• Information provided:
┌──

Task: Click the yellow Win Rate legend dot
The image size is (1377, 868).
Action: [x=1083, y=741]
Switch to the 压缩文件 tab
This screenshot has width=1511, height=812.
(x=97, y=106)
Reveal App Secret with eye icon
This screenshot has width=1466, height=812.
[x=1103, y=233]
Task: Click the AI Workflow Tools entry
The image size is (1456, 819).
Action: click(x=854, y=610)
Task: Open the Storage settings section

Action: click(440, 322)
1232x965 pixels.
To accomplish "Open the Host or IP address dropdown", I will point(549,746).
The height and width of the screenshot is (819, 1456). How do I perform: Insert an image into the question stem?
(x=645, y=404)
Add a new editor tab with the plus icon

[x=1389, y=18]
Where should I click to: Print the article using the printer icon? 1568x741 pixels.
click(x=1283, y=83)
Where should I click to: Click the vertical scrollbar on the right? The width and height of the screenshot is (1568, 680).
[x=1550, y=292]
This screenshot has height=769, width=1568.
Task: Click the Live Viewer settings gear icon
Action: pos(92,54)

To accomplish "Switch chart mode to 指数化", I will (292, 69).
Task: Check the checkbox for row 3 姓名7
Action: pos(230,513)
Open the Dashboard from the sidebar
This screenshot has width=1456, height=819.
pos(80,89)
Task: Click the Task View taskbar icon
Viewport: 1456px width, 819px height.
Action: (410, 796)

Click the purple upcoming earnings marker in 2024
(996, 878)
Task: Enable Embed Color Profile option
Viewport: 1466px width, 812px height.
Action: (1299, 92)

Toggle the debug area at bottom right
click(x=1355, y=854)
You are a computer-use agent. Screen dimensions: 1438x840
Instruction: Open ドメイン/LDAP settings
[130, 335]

└──

• Problem to solve:
Would you please reproduce all of the lines above exactly?

• Written solution:
Task: Click the yellow Win Rate legend dot
The image size is (1377, 868).
Action: [x=1083, y=741]
Switch to the 压缩文件 tab
This screenshot has width=1511, height=812.
(x=97, y=106)
Reveal App Secret with eye icon
This screenshot has width=1466, height=812.
[x=1103, y=233]
Task: Click the AI Workflow Tools entry
The image size is (1456, 819).
Action: click(x=854, y=610)
Task: Open the Storage settings section

Action: click(440, 322)
1232x965 pixels.
To accomplish "Open the Host or IP address dropdown", I will point(549,746).
The height and width of the screenshot is (819, 1456). How do I perform: Insert an image into the question stem?
(x=645, y=404)
Add a new editor tab with the plus icon

[x=1389, y=18]
Where should I click to: Print the article using the printer icon? 1568x741 pixels.
click(x=1283, y=83)
Where should I click to: Click the vertical scrollbar on the right? The width and height of the screenshot is (1568, 680).
[x=1550, y=292]
This screenshot has height=769, width=1568.
Task: Click the Live Viewer settings gear icon
Action: pos(92,54)

To accomplish "Switch chart mode to 指数化", I will (292, 69).
Task: Check the checkbox for row 3 姓名7
Action: pos(230,513)
Open the Dashboard from the sidebar
This screenshot has width=1456, height=819.
pos(80,89)
Task: Click the Task View taskbar icon
Viewport: 1456px width, 819px height.
Action: (410, 796)

Click the purple upcoming earnings marker in 2024
(996, 878)
Task: Enable Embed Color Profile option
Viewport: 1466px width, 812px height.
Action: (1299, 92)

Toggle the debug area at bottom right
click(x=1355, y=854)
You are a computer-use agent. Screen dimensions: 1438x840
Instruction: Open ドメイン/LDAP settings
[130, 335]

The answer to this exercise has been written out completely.